Jiang Chen's chest reactor hummed louder. He wasn't afraid. He was calculating.
"He wants a contest of miracles?" Jiang Chen stood up. "He moved a mountain. Impressive. But it's just telekinesis on a macro scale."
He turned to Old Wu.
"Wu. Is the Weather Control Satellite online?"
"The 'Zeus' Array? Yes, Sir. But it's experimental. We use it for farming rain."
"Not anymore," Jiang Chen's eyes were cold. "The Emperor claims he is the Sky. He claims he controls the winter."

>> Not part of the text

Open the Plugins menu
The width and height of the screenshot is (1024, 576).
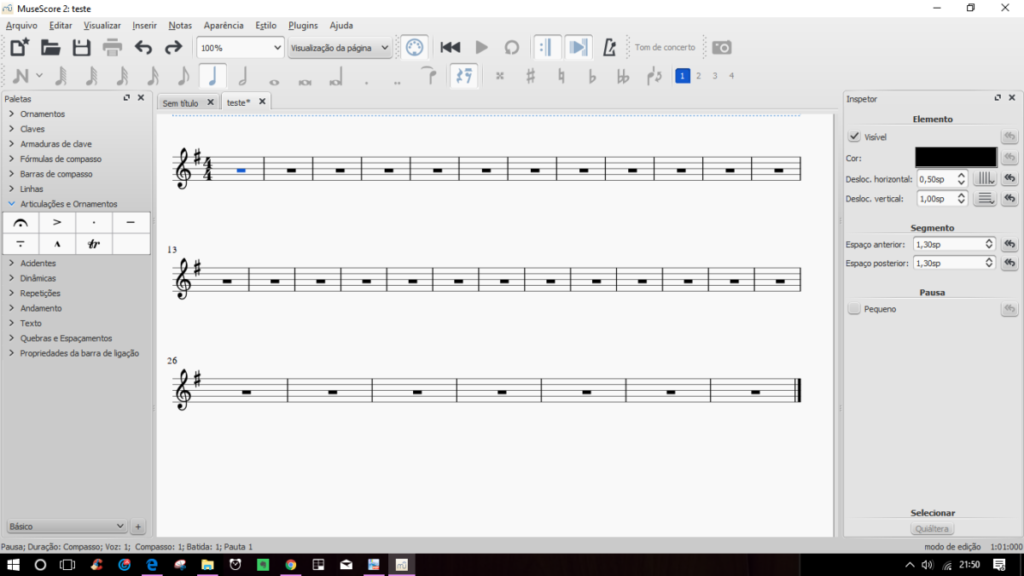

Jiang Chen typed a command into the interface.
[Target: Imperial Capital.][Payload: Silver Iodide + Cryogenic Aerosol.][Density: 100%.]
"Let's see if his Spirit Severing Domain is waterproof," Jiang Chen sneered. "He promised them eternal spring? I'm giving them a blizzard."
"You... you are going to snow on the Emperor?" Ye Bai asked, eyes wide.
"I'm going to show them that nature is just variables," Jiang Chen slammed the execute button. "And I have the admin password."
High above the golden domain of the Emperor, the satellites shifted. They didn't fire lasers. They fired canisters.
Clouds—dark, heavy, unnatural clouds—began to form directly above the golden light of the Capital. The Emperor looked up, his brow furrowing. He exerted his will to disperse them.
"Begone."
The clouds wavered, but the chemical reaction was self-sustaining. The Cryogenic agents sucked the heat out of the air faster than his Qi could replenish it without burning his foundation.
Snow began to fall.
It fell through the golden light. It landed on the Emperor's shoulder. It didn't melt.
The mortals in the street looked up. The "Eternal Spring" was freezing.
Jiang Chen picked up the microphone, broadcasting on every radio frequency in the Empire.
"The Emperor moves mountains," Jiang Chen's synthesized voice cut through the divine aura. "But he cannot keep you dry. Go home. Turn on your heaters. The forecast calls for science."